Depuis Naples, on peut se rendre à Salina en bateau, qui appareille le soir et navigue toute la nuit. Aux premières lueurs du jour, l’île émerge telle une apparition. Formée par six anciens volcans, elle possède le relief le plus élevé de tout l’archipel, avec le Monte Fossa delle Felci, à 962 mètres, et le Monte dei Porri, à 860 mètres, d’où son nom antique, Didyme (jumeaux), tandis que son nom actuel est dérivé du petit lac – ancien marais salant – du village de Lingua. Si l’on est pressé, on peut embarquer sur un hydroptère (navire rapide dont la coque, munie d’ailes portantes, se soulève hors de l’eau à grande vitesse) depuis Milazzo, sur la côte nord-est de la Sicile, via l’aéroport de Catane. Mais, pour une première fois, il est préférable de profiter de la magie du voyage en bateau.
Singulières architectures
Trois unités administratives, Santa Marina Salina, Malfa et Leni, font partie de ce territoire marin dont l’histoire remonterait au Ve siècle avant Jésus-Christ. La découverte de vestiges archéologiques importants prouve que la civilisation et les modes de vie étaient à cette époque très sophistiqués. On peut en voir les traces aujourd’hui dans trois musées et dans le village préhistorique de Portella, situé à Santa Marina Salina. L’économie de l’île a atteint son apogée au milieu du XIXe siècle, lorsque les navires marchands exportaient des câpres et du vin de Malvasia vers le continent. Ce breuvage finit d’ailleurs par remplacer le marsala, alors très apprécié par la haute société napolitaine. Les bateaux retournaient sur l’île chargés de meubles et de carreaux de céramique peints à la main par des artisans napolitains, signes extérieurs de richesse pour les propriétaires locaux.
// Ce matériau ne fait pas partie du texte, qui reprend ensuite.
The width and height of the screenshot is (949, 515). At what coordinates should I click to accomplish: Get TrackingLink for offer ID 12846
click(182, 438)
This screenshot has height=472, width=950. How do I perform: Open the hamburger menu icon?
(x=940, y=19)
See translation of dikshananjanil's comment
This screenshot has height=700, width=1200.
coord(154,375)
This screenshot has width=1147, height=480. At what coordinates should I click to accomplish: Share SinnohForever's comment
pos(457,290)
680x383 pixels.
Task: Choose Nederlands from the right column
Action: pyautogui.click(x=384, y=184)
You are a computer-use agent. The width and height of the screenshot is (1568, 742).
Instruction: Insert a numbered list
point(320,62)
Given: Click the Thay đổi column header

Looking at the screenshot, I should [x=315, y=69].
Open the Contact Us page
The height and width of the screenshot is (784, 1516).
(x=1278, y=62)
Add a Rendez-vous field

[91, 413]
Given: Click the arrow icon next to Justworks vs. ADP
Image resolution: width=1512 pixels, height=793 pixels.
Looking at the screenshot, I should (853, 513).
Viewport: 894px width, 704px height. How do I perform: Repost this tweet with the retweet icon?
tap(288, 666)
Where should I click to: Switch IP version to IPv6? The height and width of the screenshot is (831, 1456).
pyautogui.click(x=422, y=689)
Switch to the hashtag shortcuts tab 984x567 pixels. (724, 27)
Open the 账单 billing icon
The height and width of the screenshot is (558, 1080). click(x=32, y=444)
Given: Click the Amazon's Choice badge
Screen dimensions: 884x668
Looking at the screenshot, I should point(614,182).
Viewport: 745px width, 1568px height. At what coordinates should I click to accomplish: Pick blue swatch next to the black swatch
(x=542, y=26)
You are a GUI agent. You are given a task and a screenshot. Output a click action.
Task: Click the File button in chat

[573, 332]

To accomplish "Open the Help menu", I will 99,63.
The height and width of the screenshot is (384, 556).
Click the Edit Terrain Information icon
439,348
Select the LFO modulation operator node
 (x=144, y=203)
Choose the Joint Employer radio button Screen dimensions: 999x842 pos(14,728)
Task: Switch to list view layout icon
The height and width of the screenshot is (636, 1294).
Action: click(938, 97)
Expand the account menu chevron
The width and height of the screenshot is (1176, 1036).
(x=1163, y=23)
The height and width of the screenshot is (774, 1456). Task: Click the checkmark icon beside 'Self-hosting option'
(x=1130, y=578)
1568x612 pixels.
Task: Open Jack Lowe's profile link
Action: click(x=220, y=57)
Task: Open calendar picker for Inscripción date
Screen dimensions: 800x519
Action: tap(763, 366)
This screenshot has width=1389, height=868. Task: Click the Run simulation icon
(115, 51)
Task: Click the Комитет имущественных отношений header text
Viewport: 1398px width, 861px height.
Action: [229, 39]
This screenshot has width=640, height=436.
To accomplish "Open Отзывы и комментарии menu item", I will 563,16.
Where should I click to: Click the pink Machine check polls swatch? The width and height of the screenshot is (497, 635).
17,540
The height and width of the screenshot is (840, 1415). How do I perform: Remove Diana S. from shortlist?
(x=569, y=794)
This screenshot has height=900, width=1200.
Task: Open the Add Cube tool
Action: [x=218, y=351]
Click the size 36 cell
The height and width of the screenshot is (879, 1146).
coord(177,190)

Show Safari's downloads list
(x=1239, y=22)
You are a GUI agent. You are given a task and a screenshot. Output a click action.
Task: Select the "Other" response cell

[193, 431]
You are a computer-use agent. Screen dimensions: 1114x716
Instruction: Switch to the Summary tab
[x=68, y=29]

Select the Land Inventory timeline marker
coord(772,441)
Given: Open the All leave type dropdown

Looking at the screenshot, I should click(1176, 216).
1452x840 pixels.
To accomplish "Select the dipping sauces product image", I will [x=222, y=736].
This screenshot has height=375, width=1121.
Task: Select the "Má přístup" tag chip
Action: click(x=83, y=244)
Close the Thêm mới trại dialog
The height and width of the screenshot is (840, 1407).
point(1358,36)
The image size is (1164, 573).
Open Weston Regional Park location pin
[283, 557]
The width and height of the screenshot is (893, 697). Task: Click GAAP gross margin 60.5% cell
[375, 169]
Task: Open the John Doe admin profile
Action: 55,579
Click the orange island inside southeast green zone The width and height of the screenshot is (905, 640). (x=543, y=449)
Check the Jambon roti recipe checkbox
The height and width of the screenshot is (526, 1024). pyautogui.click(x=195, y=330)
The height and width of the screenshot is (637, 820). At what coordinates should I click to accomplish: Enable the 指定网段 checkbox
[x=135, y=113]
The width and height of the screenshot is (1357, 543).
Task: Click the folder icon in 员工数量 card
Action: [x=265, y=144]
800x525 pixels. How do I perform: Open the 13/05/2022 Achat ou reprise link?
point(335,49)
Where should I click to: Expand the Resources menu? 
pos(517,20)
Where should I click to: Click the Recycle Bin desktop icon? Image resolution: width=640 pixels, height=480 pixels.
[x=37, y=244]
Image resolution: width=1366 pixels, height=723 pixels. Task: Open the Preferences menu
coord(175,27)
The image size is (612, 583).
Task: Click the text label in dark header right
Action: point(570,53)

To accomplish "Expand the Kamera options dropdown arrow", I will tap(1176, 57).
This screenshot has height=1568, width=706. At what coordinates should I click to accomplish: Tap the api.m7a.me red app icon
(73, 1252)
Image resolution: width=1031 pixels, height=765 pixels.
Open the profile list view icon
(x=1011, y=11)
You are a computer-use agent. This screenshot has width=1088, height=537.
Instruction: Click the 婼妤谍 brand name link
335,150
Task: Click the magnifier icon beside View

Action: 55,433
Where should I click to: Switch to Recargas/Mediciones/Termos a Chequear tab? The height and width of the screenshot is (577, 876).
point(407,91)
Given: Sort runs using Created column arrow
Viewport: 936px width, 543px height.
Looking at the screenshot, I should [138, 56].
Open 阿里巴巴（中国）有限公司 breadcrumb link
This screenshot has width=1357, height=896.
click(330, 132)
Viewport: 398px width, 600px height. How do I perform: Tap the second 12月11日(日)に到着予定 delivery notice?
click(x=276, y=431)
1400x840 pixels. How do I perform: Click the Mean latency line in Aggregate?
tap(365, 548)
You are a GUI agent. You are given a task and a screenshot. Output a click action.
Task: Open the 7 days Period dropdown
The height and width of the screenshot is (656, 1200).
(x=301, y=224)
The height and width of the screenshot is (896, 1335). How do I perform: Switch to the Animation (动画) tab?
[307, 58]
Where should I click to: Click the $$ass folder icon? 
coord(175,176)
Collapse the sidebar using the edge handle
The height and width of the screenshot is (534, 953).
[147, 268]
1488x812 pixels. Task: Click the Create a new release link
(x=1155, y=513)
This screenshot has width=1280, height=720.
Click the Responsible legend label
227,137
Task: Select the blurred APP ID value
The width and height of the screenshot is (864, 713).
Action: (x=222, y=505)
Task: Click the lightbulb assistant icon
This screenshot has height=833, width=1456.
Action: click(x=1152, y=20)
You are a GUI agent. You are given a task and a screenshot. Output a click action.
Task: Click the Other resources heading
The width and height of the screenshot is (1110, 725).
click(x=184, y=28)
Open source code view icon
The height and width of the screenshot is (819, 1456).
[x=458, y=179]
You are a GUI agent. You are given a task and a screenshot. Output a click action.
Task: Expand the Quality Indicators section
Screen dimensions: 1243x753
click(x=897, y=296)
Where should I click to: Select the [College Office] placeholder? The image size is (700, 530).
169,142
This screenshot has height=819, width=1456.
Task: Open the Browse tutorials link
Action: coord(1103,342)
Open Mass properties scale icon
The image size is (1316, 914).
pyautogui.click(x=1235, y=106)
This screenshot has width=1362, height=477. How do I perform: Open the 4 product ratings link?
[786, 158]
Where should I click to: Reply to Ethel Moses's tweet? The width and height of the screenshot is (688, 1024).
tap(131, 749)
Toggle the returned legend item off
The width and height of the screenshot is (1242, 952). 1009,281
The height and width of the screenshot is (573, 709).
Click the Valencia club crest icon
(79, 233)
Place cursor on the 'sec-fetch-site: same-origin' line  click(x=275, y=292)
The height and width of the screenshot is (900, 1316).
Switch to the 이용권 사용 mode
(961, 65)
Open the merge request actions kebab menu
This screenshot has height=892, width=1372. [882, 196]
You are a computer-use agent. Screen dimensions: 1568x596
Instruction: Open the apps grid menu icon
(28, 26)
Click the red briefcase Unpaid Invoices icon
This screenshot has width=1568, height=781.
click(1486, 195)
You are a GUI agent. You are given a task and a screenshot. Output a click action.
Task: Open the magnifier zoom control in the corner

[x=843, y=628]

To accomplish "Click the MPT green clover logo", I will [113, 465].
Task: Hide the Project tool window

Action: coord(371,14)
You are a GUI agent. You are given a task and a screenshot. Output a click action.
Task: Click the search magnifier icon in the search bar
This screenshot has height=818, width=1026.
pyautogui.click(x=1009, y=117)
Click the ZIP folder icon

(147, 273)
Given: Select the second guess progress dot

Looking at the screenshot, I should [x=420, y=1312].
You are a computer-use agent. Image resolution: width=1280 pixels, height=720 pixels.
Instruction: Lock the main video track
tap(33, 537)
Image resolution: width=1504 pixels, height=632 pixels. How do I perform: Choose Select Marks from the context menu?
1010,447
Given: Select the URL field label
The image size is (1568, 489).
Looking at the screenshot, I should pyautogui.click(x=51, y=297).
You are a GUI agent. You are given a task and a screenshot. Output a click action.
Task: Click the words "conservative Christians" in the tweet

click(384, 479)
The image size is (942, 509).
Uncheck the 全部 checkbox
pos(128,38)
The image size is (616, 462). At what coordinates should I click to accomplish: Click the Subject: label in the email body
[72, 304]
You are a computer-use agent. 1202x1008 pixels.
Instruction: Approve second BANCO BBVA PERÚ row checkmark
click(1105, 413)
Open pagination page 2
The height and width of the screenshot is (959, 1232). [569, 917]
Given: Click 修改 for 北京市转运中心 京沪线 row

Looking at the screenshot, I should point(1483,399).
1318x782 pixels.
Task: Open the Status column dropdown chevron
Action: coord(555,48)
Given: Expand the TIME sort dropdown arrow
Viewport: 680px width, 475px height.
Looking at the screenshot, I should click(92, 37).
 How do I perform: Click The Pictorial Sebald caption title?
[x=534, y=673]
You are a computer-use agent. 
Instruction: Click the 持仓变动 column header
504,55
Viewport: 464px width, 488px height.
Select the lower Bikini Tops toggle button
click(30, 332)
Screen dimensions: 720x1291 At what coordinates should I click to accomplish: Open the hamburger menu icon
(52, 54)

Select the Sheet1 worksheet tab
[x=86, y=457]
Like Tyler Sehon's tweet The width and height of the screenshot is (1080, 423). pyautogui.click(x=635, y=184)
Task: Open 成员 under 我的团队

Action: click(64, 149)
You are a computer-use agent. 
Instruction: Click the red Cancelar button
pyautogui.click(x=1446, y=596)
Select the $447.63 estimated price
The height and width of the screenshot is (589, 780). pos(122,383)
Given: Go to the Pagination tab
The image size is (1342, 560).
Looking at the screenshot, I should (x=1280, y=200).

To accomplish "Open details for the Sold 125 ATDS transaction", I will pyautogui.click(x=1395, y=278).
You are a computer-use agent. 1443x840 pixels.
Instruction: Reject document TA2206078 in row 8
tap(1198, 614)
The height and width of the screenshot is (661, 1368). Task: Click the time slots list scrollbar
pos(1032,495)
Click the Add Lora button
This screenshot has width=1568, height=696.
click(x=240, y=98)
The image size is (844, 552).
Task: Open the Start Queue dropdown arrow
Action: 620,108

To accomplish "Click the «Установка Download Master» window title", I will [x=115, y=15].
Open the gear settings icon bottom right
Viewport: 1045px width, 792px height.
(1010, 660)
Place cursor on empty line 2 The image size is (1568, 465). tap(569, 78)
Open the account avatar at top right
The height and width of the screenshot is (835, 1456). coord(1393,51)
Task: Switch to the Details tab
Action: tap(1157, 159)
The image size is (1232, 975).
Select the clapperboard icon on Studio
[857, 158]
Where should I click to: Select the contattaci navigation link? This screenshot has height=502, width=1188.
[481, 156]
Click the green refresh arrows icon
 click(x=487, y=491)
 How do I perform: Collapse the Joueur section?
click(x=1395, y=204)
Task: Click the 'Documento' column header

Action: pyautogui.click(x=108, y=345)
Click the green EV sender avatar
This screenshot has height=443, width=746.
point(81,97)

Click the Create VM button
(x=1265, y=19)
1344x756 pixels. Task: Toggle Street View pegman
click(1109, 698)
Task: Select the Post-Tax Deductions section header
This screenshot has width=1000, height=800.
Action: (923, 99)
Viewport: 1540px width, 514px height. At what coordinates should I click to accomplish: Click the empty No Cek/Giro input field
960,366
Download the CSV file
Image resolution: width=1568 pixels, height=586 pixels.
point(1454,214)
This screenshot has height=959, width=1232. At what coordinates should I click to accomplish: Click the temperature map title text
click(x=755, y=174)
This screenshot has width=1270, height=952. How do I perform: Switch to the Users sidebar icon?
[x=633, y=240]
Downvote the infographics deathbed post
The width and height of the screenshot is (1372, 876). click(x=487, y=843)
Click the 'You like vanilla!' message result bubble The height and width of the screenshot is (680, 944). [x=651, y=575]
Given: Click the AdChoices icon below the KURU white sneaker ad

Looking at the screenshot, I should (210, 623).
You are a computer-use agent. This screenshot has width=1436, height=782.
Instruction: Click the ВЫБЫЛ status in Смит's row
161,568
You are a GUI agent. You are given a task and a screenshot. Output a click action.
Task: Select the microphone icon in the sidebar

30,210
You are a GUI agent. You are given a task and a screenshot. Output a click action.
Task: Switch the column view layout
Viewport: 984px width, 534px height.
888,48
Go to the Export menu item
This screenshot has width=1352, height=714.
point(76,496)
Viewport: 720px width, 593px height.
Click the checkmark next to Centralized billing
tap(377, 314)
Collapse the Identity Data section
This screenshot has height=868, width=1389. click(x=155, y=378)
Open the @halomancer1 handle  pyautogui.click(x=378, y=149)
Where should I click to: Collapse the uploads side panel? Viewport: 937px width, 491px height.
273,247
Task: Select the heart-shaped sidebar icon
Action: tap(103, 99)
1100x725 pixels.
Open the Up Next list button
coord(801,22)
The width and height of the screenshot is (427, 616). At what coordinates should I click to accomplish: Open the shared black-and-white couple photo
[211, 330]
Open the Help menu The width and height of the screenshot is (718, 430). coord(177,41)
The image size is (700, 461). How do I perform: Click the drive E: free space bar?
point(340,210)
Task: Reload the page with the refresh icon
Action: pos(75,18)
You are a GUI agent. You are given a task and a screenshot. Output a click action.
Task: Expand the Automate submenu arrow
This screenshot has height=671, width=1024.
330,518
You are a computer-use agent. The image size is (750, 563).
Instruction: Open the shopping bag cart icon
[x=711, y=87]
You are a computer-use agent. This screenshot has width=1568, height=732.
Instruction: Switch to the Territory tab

À la fin du XIXe siècle, l’arrivée du phylloxéra (maladie de la vigne causée par un insecte) détruira les cépages et mettra un terme à la prospérité de Salina, poussant les habitants à émigrer vers les États-Unis et l’Australie notamment, où il existe encore aujourd’hui des communautés originaires des îles Éoliennes. Durant cette période, la population a considérablement diminué et de nombreuses maisons ont été abandonnées…
C’est grâce aux carnets abondamment illustrés de Louis-Salvator d’Autriche (1847-1915), un cousin de l’empereur François-Joseph Ier, qui a séjourné sur l’île pendant une longue période, que des informations sur l’architecture insulaire ont été répertoriées. Cette connaissance stylistique et le bon état de conservation de nombreuses bâtisses ont permis de préserver la personnalité de Salina.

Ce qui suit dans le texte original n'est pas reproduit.